## WHAT TO WORK ON:
Word for word, transcribe the data below from the line with "69189-0078 (236, 1193)" to the line with "Sign Up (118, 2411)", keeping both of those lines.

## Records from a data collection:
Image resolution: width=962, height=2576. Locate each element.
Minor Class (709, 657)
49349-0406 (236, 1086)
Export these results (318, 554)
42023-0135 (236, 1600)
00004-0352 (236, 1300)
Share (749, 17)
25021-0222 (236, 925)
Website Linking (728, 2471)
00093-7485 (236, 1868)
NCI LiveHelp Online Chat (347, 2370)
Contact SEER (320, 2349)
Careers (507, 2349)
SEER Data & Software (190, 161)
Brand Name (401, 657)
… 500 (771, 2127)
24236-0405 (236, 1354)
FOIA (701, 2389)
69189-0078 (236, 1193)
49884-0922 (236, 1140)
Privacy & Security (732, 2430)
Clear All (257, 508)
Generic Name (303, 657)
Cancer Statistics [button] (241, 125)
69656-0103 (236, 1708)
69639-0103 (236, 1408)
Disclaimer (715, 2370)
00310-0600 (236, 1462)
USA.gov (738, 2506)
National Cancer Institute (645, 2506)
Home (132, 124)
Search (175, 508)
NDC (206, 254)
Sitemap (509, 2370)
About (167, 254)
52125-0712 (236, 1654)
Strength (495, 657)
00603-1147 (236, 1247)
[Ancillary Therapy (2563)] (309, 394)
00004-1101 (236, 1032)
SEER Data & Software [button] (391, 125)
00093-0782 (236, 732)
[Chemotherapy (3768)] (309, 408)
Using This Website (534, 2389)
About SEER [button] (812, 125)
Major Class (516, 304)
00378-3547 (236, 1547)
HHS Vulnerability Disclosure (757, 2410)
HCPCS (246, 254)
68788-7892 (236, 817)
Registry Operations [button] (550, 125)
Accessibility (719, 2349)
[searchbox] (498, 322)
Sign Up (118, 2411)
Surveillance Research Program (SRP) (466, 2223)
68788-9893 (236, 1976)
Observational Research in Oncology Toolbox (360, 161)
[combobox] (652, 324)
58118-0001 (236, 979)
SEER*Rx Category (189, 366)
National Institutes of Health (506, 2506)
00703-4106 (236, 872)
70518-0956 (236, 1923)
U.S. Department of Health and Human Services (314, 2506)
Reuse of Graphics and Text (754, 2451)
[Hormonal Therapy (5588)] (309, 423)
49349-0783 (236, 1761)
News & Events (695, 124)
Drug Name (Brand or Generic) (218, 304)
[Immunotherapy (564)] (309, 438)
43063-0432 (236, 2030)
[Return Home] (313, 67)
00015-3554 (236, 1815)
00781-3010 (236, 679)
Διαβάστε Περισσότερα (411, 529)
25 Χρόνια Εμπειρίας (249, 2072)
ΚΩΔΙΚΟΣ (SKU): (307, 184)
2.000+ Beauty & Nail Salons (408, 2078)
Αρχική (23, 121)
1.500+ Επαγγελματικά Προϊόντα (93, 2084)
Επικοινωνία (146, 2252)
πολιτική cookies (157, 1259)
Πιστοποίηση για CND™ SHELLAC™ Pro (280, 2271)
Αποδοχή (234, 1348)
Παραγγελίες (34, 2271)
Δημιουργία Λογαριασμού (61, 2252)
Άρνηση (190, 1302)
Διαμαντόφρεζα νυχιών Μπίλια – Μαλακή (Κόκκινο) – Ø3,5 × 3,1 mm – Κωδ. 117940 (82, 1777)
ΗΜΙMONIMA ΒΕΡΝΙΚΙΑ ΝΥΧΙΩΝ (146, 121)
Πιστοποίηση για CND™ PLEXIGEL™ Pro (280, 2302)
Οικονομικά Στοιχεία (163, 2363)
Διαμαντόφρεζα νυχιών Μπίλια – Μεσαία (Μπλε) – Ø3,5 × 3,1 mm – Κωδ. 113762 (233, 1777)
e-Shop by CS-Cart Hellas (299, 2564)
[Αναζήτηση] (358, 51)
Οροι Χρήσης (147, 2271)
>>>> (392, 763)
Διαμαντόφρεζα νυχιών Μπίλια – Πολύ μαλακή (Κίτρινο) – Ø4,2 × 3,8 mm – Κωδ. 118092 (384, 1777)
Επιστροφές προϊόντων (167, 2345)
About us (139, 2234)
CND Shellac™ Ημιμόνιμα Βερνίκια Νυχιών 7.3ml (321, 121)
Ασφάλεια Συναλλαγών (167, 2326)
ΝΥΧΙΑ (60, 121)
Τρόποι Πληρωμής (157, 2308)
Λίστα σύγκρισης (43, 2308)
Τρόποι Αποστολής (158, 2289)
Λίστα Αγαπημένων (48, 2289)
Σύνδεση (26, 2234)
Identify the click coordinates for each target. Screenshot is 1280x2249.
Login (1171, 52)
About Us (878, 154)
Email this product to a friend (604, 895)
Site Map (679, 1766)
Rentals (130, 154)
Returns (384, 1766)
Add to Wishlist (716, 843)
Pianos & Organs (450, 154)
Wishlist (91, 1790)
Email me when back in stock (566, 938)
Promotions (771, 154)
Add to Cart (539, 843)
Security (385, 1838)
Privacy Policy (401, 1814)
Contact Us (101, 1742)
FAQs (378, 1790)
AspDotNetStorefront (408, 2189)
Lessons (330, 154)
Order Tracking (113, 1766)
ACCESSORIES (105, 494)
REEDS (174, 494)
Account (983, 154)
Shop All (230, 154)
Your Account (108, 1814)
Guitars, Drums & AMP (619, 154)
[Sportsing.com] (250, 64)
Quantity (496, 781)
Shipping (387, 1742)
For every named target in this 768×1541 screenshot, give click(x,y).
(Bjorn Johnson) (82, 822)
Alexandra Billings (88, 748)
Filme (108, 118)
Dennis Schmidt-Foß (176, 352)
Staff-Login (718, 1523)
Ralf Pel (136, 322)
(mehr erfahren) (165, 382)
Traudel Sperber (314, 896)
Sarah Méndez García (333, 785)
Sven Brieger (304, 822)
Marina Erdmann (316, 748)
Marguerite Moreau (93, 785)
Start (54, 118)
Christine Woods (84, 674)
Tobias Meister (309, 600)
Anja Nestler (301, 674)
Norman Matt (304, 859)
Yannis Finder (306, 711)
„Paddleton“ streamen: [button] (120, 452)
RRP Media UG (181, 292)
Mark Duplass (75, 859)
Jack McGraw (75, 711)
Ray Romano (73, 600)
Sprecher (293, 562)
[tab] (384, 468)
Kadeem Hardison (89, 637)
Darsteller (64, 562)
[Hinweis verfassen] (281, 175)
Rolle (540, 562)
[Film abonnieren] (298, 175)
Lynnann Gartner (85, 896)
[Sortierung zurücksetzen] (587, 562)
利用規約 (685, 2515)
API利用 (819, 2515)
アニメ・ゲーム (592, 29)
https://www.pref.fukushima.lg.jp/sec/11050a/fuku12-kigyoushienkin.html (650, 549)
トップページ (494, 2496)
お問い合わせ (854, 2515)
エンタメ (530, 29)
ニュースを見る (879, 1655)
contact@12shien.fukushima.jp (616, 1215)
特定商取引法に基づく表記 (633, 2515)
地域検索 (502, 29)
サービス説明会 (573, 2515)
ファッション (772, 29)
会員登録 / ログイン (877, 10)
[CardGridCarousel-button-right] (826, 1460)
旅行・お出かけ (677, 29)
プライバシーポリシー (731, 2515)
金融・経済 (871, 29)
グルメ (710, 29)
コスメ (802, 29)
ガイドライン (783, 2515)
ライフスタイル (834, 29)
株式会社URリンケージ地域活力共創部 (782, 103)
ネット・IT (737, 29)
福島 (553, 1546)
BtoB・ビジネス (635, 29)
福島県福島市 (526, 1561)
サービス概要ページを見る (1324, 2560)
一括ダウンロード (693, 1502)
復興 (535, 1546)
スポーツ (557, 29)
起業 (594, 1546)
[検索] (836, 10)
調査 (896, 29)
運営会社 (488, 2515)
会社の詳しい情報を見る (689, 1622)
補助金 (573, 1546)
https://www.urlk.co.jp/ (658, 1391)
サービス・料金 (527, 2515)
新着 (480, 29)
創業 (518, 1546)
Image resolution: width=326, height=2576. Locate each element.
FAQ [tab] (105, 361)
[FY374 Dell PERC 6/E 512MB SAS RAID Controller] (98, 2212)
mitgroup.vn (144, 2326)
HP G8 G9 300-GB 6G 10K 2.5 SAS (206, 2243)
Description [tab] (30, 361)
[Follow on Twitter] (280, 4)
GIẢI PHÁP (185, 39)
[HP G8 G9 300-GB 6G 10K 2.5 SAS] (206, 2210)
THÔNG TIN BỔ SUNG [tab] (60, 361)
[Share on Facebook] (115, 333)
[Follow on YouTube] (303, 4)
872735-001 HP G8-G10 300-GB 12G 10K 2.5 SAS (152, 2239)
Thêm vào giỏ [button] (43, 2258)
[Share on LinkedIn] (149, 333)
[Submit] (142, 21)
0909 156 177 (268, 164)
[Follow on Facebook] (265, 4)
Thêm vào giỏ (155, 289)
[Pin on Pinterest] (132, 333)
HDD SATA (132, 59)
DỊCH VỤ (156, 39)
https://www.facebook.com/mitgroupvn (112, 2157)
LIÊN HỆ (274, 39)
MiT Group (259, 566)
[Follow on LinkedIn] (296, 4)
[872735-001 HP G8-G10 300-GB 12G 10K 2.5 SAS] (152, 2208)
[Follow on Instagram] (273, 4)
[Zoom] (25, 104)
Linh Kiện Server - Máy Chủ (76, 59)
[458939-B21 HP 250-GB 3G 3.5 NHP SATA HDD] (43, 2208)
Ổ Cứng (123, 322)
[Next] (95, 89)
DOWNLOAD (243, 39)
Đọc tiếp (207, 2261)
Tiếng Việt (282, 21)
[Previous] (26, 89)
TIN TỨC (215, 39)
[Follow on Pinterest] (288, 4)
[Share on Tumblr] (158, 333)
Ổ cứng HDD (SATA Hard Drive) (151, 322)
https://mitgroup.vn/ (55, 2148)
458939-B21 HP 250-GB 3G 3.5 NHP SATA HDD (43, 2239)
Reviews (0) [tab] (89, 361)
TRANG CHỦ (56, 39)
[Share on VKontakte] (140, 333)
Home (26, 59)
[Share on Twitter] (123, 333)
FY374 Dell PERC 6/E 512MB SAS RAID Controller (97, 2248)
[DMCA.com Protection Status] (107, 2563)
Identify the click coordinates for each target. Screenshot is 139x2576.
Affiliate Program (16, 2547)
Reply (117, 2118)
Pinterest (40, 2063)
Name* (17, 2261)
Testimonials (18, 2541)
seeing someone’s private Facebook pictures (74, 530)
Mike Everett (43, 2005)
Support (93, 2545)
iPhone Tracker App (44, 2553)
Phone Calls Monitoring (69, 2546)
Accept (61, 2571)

## OUTPUT FOR THIS TASK:
69189-0078 (236, 1193)
49884-0922 (236, 1140)
Privacy & Security (732, 2430)
Clear All (257, 508)
Generic Name (303, 657)
Cancer Statistics [button] (241, 125)
69656-0103 (236, 1708)
69639-0103 (236, 1408)
Disclaimer (715, 2370)
00310-0600 (236, 1462)
USA.gov (738, 2506)
National Cancer Institute (645, 2506)
Home (132, 124)
Search (175, 508)
NDC (206, 254)
Sitemap (509, 2370)
About (167, 254)
52125-0712 (236, 1654)
Strength (495, 657)
00603-1147 (236, 1247)
[Ancillary Therapy (2563)] (309, 394)
00004-1101 (236, 1032)
SEER Data & Software [button] (391, 125)
00093-0782 (236, 732)
[Chemotherapy (3768)] (309, 408)
Using This Website (534, 2389)
About SEER [button] (812, 125)
Major Class (516, 304)
00378-3547 (236, 1547)
HHS Vulnerability Disclosure (757, 2410)
HCPCS (246, 254)
68788-7892 (236, 817)
Registry Operations [button] (550, 125)
Accessibility (719, 2349)
[searchbox] (498, 322)
Sign Up (118, 2411)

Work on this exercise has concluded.